2013年当時は両社とも株価が低迷し、ほとんど差はなかった。その後しばらくはパナソニックの株価がソニーを上回っていた。ところが、パナソニックは2015年に逆転を許し、その後は差が開く一方だ。
デジタル家電の不振が分岐点
2013年当時は、ソニーもパナソニックも業績不振にあえいでいた。その元凶は、テレビやブルーレイ、デジタルカメラなど一世を風靡したデジタル家電と、その家電に使われる半導体や電池などの売り上げの落ち込みであった。日本市場の落ち込みをカバーしてきた海外市場で韓国勢などの高機能・低価格戦略についていけなかったのだ。
その後は両社とも大規模なリストラを実施し、赤字部門を整理して、新しい事業での収益化を目指した。業績から見て両社に差がつき始めたのは2018年からである(図2)。当期利益で大きな差がついた2019年3月期でも、ソニーの当期利益はパナソニックの3倍強で、今日の時価総額の格差を正当化するほどではない。
パナソニックの収益性が低い理由
ソニーとパナソニックを特許の出願件数だけで見ると大きな差はない。ただ、出願内容は大きく異なる。

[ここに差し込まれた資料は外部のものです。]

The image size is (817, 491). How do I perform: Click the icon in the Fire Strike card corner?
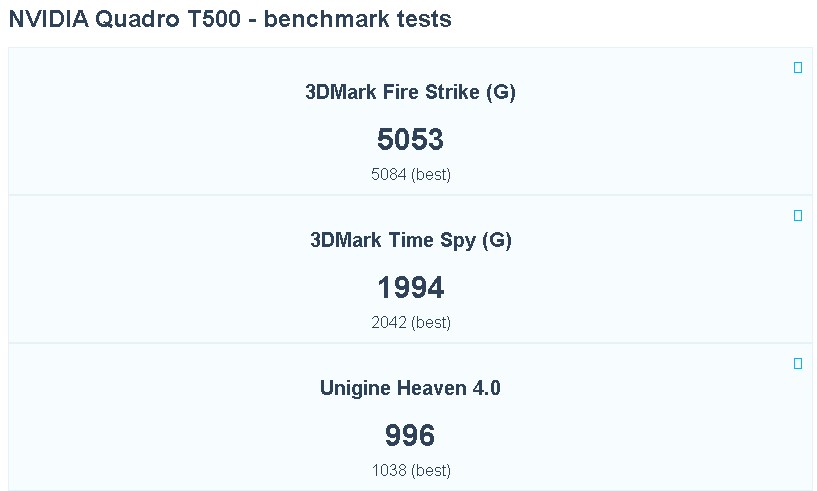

[1]パナソニック:モノ重視で部門間の連携に乏しく、開発と収益化とのバランスが悪い
パナソニックの技術開発は、部門ごとに独立しているのが特徴である。パナソニックのセグメントは、①旧パナソニック電工を含むライフソリューションズ、②車載電池を中心とするオートモーティブ、③電子部品などのインダストリアルソリューションズ、④環境家電などのアプライアンス、⑤コネクティッドソリューションズ、の5つに分けられる。だが、これらの部門間で特許の連携はあまりない(図3)。

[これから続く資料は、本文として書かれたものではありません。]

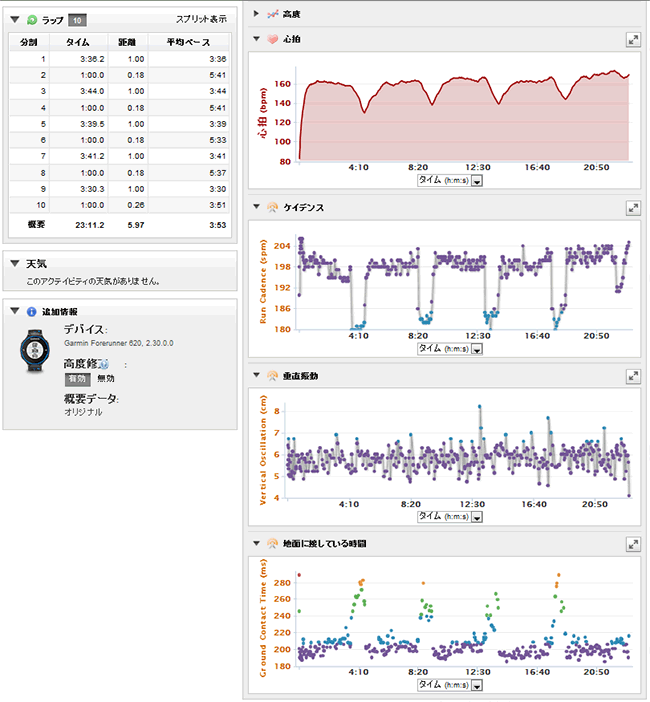650x702 pixels.
Task: Enlarge the ケイデンス cadence chart
Action: (633, 207)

一方、採算で見ると、ライフソリューションズ部門が開発費に見合って稼ぐ一方、研究開発では力を入れるオートモーティブ部門の収益化が遅れている(図4)。現状では、開発と収益化とのバランスが悪いと言わざるを得ない。
また、研究開発対象が有形固定資産(モノ)を必要とするものに重点が置かれていることも特徴だ。昨今では設備投資額が高騰する一方、製品のライフサイクルが短命化し、価格下落スピードも速い。そのため、設備投資資金の回収が難しい。
これらの点がパナソニックの収益低迷に結び付いていると言える。